The Dignity Health Community Grants Program is open to all nonprofit community service organizations that share Dignity Health’s mission and values and are dedicated to building healthier communities by improving health and living disparities. The program supports organizations that increase access to care for the poor and address the underlying causes of illness — such as physical and substance abuse, neglect, poverty and homelessness — as well as specific health issues. Grants are funded by contributions from Dignity Health’s member hospitals. In the Greater Sacramento region, Dignity Health hospitals that contribute to the grants program are Mercy General Hospital, Methodist Hospital, Mercy San Juan Medical Center, Mercy Hospital of Folsom and Woodland Healthcare.
Grant funding is awarded according to specific criteria and restricted to the specific programs proposed. To foster collaboration this year, Dignity Health’s four hospitals in Sacramento County asked nonprofit organizations to submit partnership proposals that provide the full continuum of care for specific target populations. Dignity Health also teamed with the California Institute of Mental Health to enable grant recipients to participate in a Learning Collaborative focused on building collaborative practices and developing quality outcome measures.
Grant awards went to the following organizations:
1. El Hogar, Midtown Medical Center and Clean and Sober will focus on addressing the behavioral health, primary health, substance abuse and housing needs of the underserved.
2. Health and Life Organization, Hmong Women’s Heritage Association, Capitol Health Network, Southeast Asian Assistance Center and La Familia Counseling Center will improve culturally appropriate health access for underserved Hmong, Cambodian, Mien, Vietnamese and Latino populations.
3. Health for All, Volunteers in Victim Assistance, Health and Life Organization, United Iu-Mien Community and iCAN will provide and coordinate health care and resources for low-income victims of violence and their families.
4. Bishop Gallegos Maternity Home, Women’s Empowerment and Sacramento District Dental Foundation will meet the physical, dental and psychological needs of homeless women and their children.
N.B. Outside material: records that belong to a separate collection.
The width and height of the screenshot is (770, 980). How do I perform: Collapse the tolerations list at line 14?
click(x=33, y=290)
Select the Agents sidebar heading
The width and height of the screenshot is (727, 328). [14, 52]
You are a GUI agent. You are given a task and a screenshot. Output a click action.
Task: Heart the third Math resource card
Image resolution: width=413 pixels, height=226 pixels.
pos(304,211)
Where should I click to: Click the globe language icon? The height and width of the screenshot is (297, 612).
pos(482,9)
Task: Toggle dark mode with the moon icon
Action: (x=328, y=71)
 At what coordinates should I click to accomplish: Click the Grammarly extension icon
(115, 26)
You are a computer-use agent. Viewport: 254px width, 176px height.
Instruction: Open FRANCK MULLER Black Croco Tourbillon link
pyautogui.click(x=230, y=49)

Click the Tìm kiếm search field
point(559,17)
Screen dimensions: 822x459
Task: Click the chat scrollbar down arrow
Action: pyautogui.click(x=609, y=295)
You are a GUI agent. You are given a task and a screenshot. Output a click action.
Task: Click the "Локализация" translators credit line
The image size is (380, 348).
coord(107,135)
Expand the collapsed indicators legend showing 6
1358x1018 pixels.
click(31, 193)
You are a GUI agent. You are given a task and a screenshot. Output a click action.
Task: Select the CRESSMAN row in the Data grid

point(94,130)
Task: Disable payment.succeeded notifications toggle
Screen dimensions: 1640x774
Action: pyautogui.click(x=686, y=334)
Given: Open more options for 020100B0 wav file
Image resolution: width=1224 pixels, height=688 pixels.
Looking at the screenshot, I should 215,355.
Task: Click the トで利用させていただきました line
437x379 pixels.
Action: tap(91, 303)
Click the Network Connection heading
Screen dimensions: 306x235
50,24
5. Folsom Cordova Community Partnerships, Alternatives Pregnancy Center and Sacramento Life Center will increase access to vital health and wellness services for pregnant women and families with children.
6. Twin Lakes Food Bank, Powerhouse Ministries, The Effort and Orangevale Food Bank will meet the primary and behavioral health needs and provide healthy food and social support to families in low-income neighborhoods.
Dignity Health has distributed more than $6 million to 303 organizations in the Sacramento area and $46.6 million to deserving projects throughout the Dignity Health system. Grant recipients are required to complete a detailed grant proposal outlining the purpose and scope of the project to be funded, as well as the population to be served, the project’s outcomes, plans for its long-term operation and measurement of success. Projects must be in the area of healthcare, and related social services.